▶ [Work instruction]: Scan the entries that follow for the word "will", then report every line in which it appears.

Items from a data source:

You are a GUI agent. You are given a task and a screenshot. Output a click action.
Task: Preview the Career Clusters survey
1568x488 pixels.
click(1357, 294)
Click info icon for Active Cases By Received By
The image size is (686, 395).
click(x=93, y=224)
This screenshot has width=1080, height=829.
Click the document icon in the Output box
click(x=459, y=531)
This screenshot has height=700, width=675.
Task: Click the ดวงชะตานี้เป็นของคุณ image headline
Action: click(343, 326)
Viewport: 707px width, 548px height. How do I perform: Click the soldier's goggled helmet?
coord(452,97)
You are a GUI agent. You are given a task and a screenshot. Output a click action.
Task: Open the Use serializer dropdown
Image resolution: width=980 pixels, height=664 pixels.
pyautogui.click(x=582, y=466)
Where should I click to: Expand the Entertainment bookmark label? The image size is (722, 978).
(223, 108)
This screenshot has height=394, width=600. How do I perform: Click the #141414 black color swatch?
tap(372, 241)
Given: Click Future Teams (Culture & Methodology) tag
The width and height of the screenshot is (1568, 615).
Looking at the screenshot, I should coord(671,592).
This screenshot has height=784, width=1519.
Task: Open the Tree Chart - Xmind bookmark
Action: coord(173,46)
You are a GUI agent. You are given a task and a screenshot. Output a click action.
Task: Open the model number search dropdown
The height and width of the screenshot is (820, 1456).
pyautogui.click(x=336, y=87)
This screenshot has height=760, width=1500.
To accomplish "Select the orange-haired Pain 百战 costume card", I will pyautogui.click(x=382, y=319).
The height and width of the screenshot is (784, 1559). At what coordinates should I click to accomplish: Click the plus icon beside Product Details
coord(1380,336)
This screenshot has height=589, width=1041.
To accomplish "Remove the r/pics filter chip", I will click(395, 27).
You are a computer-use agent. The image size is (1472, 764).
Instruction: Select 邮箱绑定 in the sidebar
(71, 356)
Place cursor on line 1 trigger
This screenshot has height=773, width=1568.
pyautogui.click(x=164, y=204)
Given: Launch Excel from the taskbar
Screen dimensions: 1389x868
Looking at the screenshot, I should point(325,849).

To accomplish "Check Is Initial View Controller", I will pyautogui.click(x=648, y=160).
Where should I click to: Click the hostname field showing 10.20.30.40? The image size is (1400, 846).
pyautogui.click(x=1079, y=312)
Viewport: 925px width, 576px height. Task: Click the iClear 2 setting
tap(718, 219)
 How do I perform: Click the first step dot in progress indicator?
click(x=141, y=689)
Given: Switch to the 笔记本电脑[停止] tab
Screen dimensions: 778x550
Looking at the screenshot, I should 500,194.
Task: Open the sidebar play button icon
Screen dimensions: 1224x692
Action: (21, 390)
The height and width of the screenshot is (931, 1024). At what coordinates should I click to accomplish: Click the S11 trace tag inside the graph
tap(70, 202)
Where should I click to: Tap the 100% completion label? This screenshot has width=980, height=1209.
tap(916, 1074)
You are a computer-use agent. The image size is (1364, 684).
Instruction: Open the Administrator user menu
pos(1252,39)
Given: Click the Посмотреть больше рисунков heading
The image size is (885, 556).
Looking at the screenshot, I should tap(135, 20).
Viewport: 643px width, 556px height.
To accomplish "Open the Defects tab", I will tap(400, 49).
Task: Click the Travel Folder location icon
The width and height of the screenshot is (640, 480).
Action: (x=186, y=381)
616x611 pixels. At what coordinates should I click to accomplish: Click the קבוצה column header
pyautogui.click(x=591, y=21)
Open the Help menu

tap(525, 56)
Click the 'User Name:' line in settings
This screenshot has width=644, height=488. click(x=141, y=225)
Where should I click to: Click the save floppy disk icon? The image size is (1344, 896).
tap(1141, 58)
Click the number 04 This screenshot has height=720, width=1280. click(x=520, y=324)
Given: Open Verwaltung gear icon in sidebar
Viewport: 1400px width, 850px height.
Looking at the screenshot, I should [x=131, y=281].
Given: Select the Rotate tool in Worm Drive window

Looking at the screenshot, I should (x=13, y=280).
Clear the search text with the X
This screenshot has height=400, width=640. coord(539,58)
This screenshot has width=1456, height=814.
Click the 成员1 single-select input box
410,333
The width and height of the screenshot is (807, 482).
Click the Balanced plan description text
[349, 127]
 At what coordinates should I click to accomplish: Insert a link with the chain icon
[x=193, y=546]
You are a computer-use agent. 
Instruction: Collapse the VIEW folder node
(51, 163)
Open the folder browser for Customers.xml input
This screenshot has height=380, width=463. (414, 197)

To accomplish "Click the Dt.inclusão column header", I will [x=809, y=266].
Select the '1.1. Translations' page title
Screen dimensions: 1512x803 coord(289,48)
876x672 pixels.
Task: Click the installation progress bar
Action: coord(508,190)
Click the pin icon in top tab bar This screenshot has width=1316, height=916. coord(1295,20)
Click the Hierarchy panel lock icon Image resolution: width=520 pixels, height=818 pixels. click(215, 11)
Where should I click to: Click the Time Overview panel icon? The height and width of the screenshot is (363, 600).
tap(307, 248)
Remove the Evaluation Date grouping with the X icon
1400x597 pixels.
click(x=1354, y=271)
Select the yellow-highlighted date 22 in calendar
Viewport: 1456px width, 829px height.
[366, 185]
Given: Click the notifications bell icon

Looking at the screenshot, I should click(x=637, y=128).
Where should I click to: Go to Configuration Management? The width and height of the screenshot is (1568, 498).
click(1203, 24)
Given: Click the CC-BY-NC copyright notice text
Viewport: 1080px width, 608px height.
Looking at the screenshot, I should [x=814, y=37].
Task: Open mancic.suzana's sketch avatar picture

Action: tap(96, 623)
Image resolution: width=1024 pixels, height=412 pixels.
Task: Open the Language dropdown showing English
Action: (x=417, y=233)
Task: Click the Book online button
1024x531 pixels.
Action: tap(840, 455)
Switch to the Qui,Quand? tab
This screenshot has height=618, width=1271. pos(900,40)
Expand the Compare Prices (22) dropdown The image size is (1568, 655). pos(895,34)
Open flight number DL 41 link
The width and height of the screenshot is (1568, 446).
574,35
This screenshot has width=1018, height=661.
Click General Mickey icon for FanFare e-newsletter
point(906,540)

▶ [Result of the task]:
To accomplish "Select the orange-haired Pain 百战 costume card", I will pyautogui.click(x=382, y=319).
To accomplish "Remove the r/pics filter chip", I will click(395, 27).
To accomplish "Check Is Initial View Controller", I will pyautogui.click(x=648, y=160).
To accomplish "Open the Defects tab", I will tap(400, 49).
To accomplish "Click the Dt.inclusão column header", I will [x=809, y=266].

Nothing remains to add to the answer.